A 15-year-old boy accidentally ingested a mouthful of sulfuric acid (160 g/L). He
presented 20 days later with complaints of postprandial epigastric distress, repeated
nonbilious vomiting, and marked weight loss (about 15 kg). Barium swallow and endoscopy
revealed antropyloric narrowing ([Fig. 1], [Fig. 2]). Endoscopic balloon dilation was performed, and the symptoms were relieved. However,
2 months later the symptoms recurred, and barium swallow again showed pyloric narrowing
([Fig. 3]).
Fig. 1 Barium swallow revealed marked delay in passage of contrast through the pylorus.

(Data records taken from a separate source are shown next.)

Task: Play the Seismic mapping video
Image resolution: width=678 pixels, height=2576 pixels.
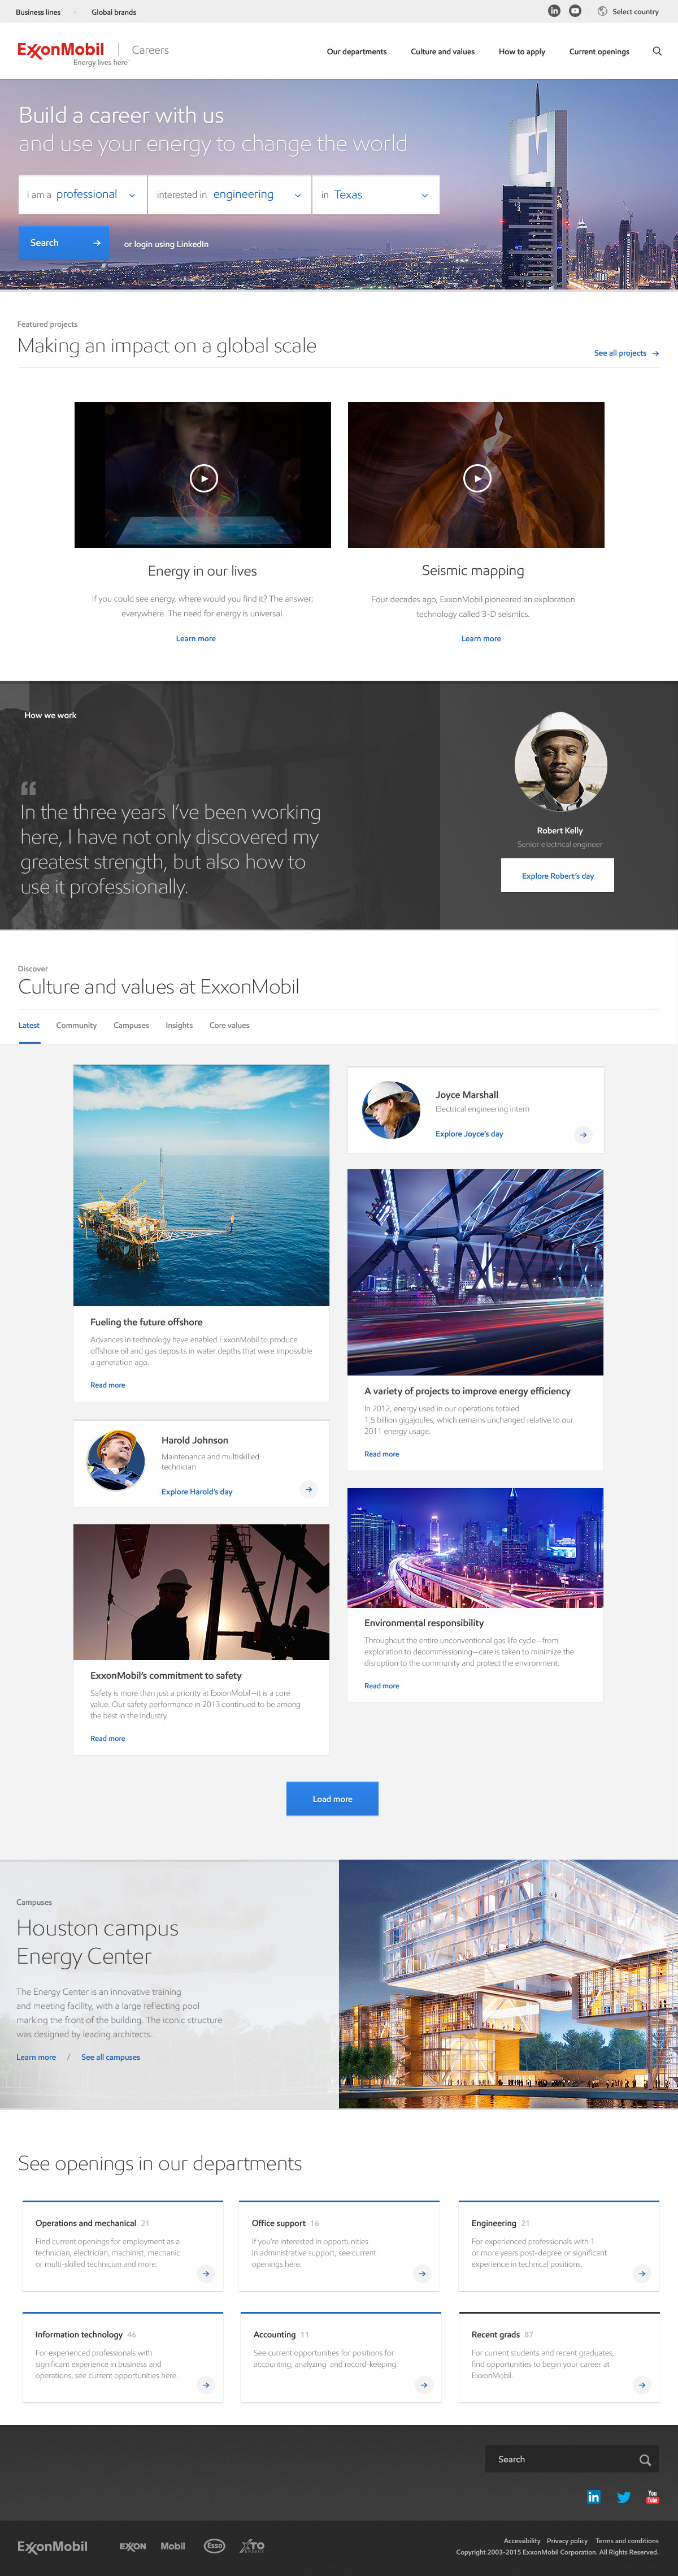Action: coord(477,478)
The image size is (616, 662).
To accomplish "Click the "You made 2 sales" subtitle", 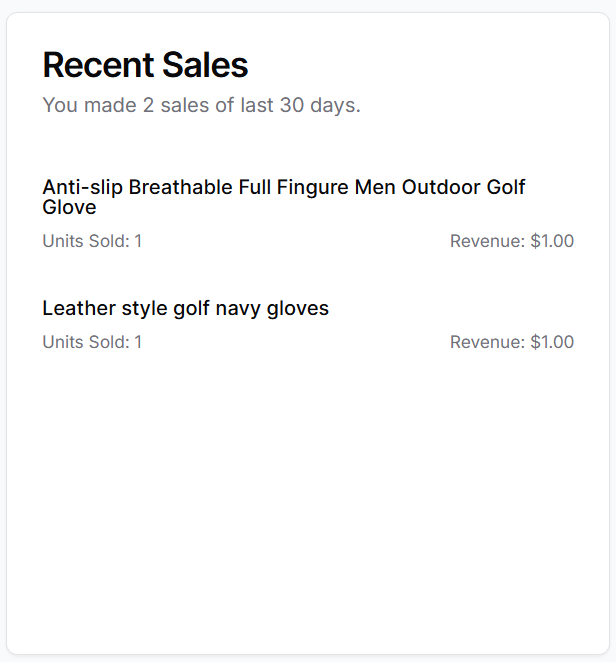I will (201, 105).
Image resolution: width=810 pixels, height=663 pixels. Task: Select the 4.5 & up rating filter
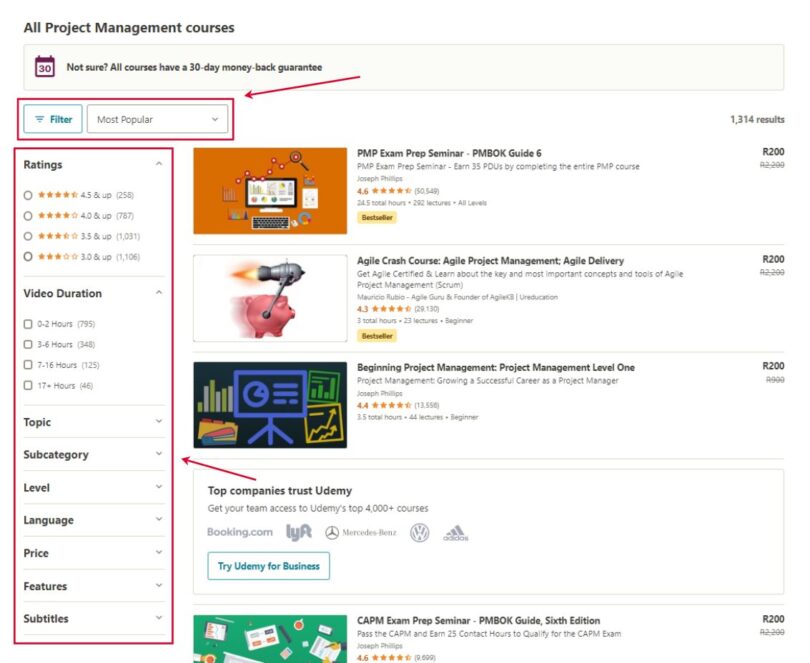coord(29,194)
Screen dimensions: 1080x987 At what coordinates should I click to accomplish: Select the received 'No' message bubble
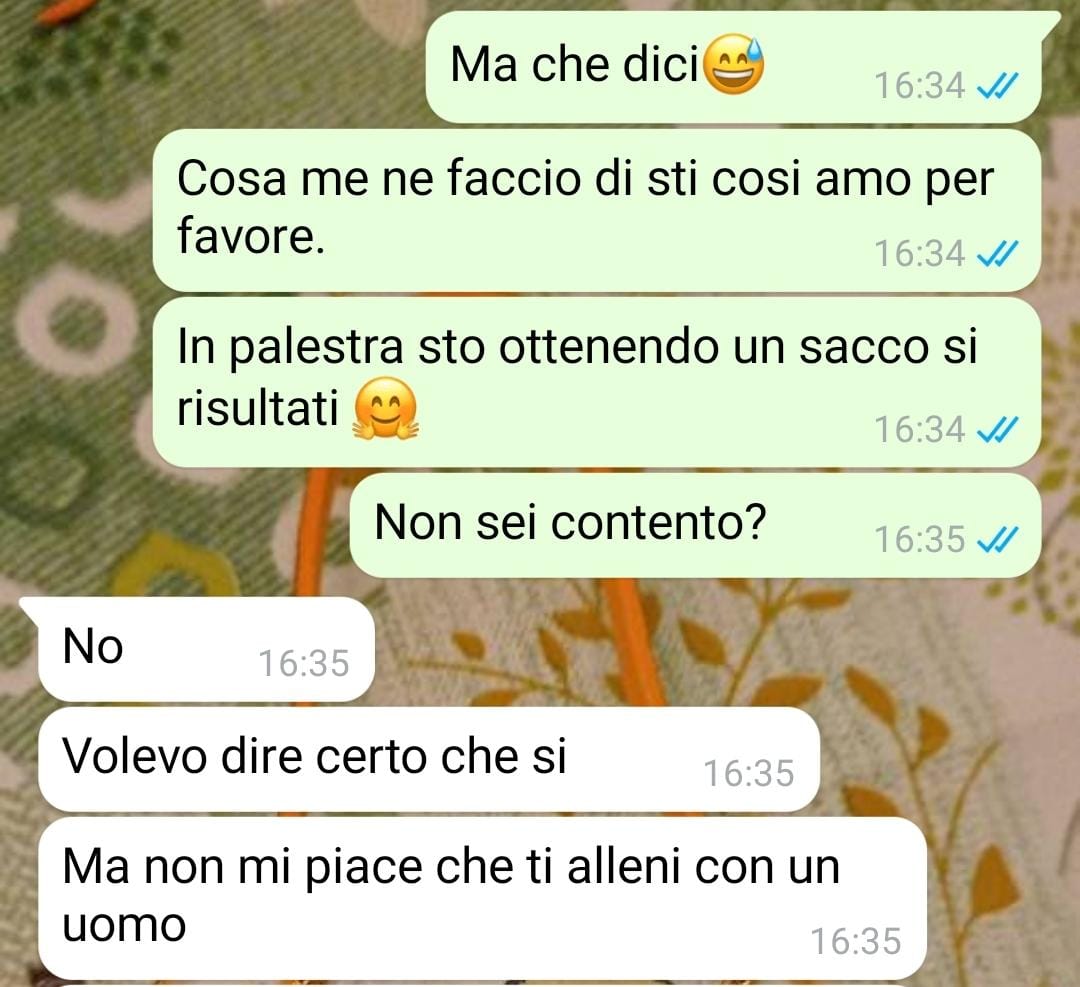[206, 649]
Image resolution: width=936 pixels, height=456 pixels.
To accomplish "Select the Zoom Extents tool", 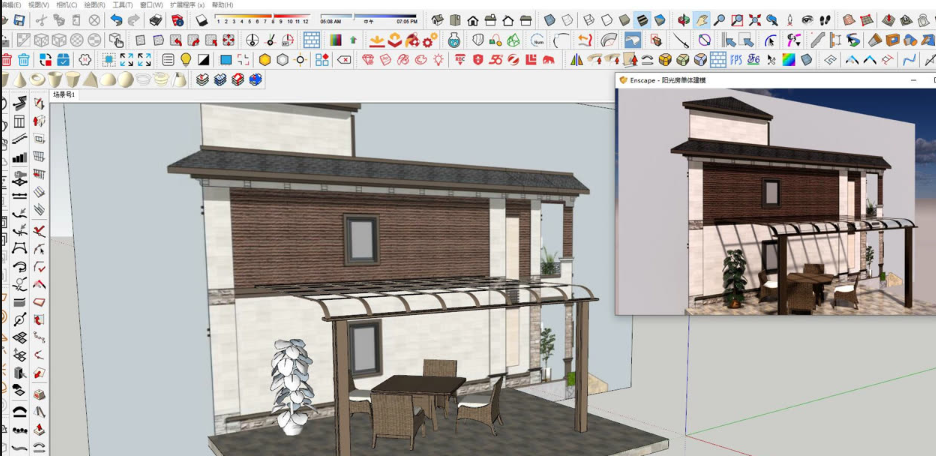I will [x=755, y=20].
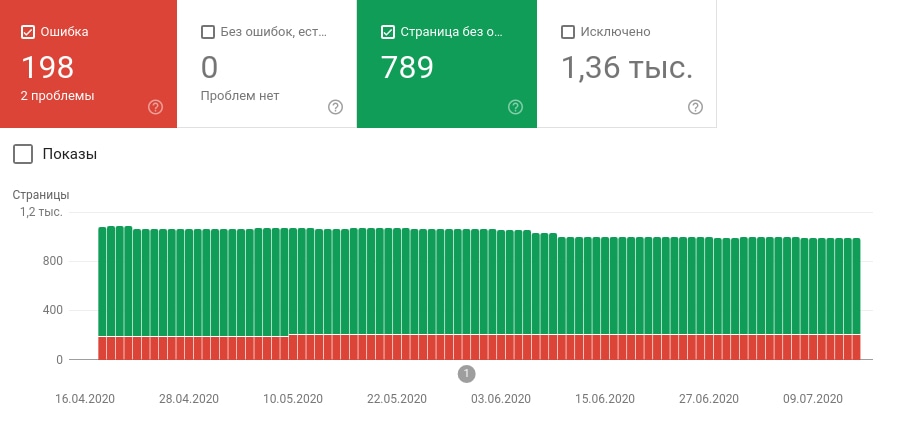Viewport: 905px width, 421px height.
Task: Open help icon on red Ошибка card
Action: click(155, 107)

Fig. 2 Endoscopy showed antropyloric narrowing, and the scope could not be passed through
the pylorus.
Fig. 3 At 2 months after endoscopic balloon dilation, barium swallow showed recurrent pyloric
narrowing.
Following approval by the Ethics Committee of Provincial Hospital Affiliated to Shandong
University and in accordance with the Declaration of Helsinki for Medical Research
involving Human Subjects, modified peroral pyloromyotomy and placement of a covered
stent were performed with the patient under general anesthesia. Radial incisions were
made from the antrum to the duodenal bulb, and the pyloromyotomy was performed using
a HookKnife (KD-620LR, Olympus, Tokyo, Japan). An endoscopic transpyloric covered
stent was then placed (20 × 100 mm; Micro-Tech [Nanjing] Co., Ltd., Nanjing, China)
([Video 1]).
Modified peroral pyloromyotomy and placement of a covered stent for the treatment
of refractory gastric outlet obstruction following ingestion of sulfuric acid.
Two weeks after the operation, stent migration was noted. The stent was retrieved
and the patient was healthy with no problems after feeding. However, 3 months after
the operation, he returned to the clinic with recurrent vomiting. The procedures described
above were repeated. The stent remained in place for 3 weeks and was then removed.
After another 3 months, the patient remained asymptomatic and was thriving ([Fig. 4]).
Fig. 4 Barium swallow at follow-up 3 months after repeat modified peroral pyloromyotomy
and stent placement showed significant improvement in the passage of contrast.
Endoscopic pyloromyotomy has been used to improve gastric emptying in selected patients
with diabetic-associated refractory gastroparesis [1]
[2] or with gastric outlet obstruction following esophagectomy [3]. In the current case, chronic scarring from the sulfuric acid made submucosal tunneling
difficult and therefore direct pyloromyotomy was performed. The placement and maintenance
of a covered stent in the correct position should be used for support during healing.